İlk bakışta reenkarnasyon inancının insanlara bazı güzel ahlak özellikleri kazandırabileceği zannedilebilir. Çünkü, bu inanca göre bir insan tekrar dünyaya geldiğinde en iyi koşullarda yaşamak isteyecek, dolayısıyla şu anki hayatını, bir sonraki dünya hayatını kazanmak için en doğru şekilde yaşamaya gayret edecektir. Ancak, hem Karma, hem Karma'nın temelini oluşturan reenkarnasyon inancı, hem de Karma inancına sahip olan Hinduizm, Budizm gibi felsefelerin içerdiği birçok batıl inanış, insan aklına, mantığına, vicdanına ve fıtratına aykırıdır. Bu nedenle de, söz konusu felsefelerin içerdiği kanun ve uygulamaların insanlara güzel ahlak, toplumlara da gerçek anlamda huzur, güven ve mutluluk getirmesi mümkün değildir. Bu inançların yaygın olduğu -hatta milli din olarak kabul edildiği- ülkelerdeki yaşam koşulları ve adaletsizlikler bunun en açık örneklerindendir.

Reenkarnasyonu Reddeden Kuran Hükümleri

Yüce Rabbimiz'in kullarına bir rahmet ve uyarıcı olarak gönderdiği Kuran'da, "Onların sana getirdikleri hiçbir örnek yoktur ki, Biz (ona karşı) sana hakkı ve en güzel açıklama tarzını getirmiş olmayalım." (Furkan Suresi, 33) ayetinde bildirildiği gibi herşeyin bir açıklaması bulunmaktadır.
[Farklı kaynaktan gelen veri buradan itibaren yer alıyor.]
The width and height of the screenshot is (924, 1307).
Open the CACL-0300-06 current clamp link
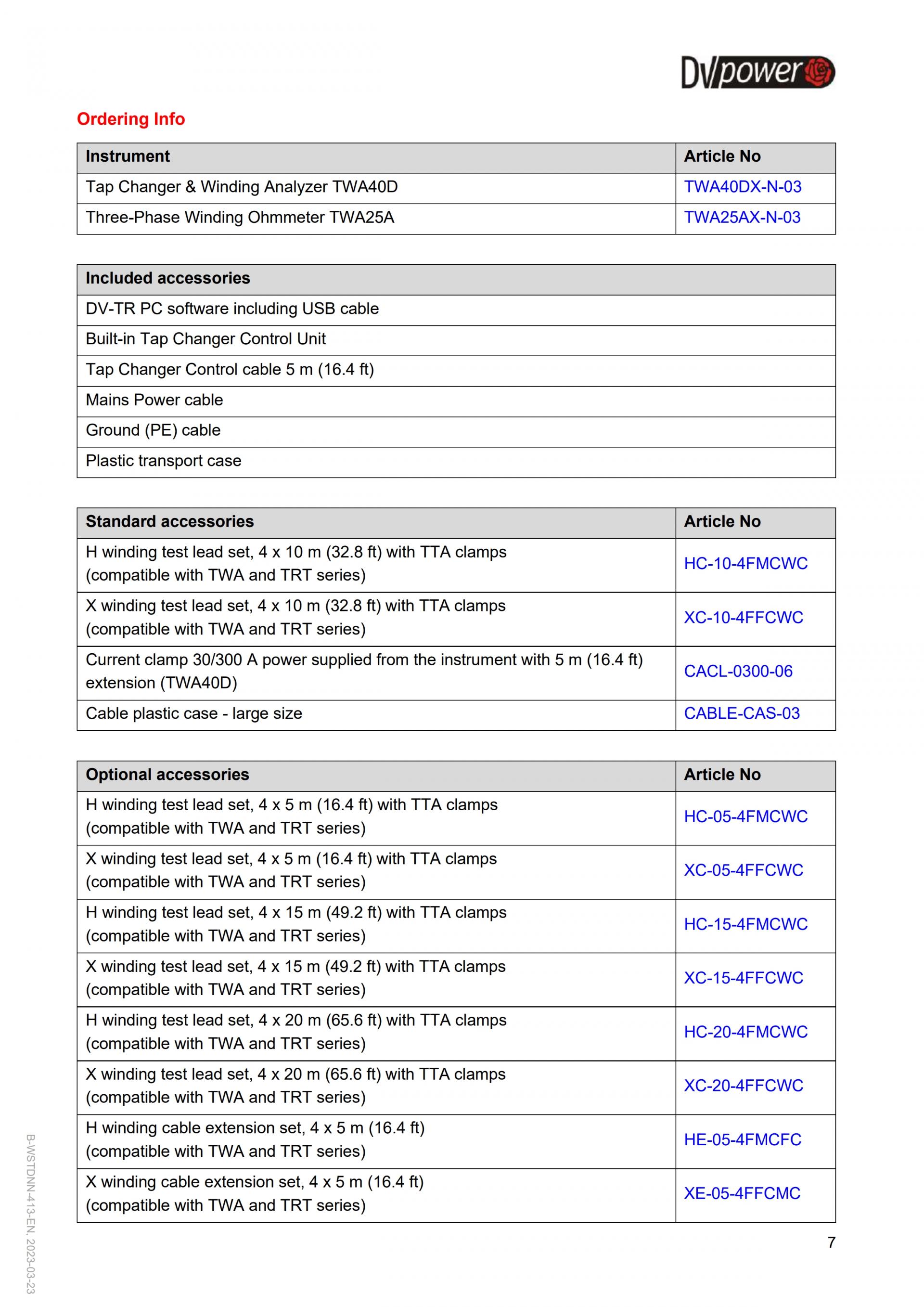click(x=738, y=671)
Sapkın birer inanç olan reenkarnasyon, Hinduizm, Budizm ve Karma felsefelerinde iddia edilen öldükten sonra başka bir bedenle tekrar dünyaya dönme inancı da bunlardan biridir.

Kuran'da en çok tekrarlanan konulardan biri, ölümle dünya hayatının sona erdiği ve dünya hayatında işlenen amellerin karşılığının ahirette alınacağıdır. Bu gerçek bir ayette şöyle bildirilmektedir:

"Her nefis ölümü tadıcıdır. Kıyamet günü elbette ecirleriniz eksiksizce ödenecektir. Kim ateşten uzaklaştırılır ve cennete sokulursa, artık o gerçekten kurtuluşa ermiştir. Dünya hayatı, aldatıcı metadan başka bir şey değildir." (Al-i İmran Suresi, 185)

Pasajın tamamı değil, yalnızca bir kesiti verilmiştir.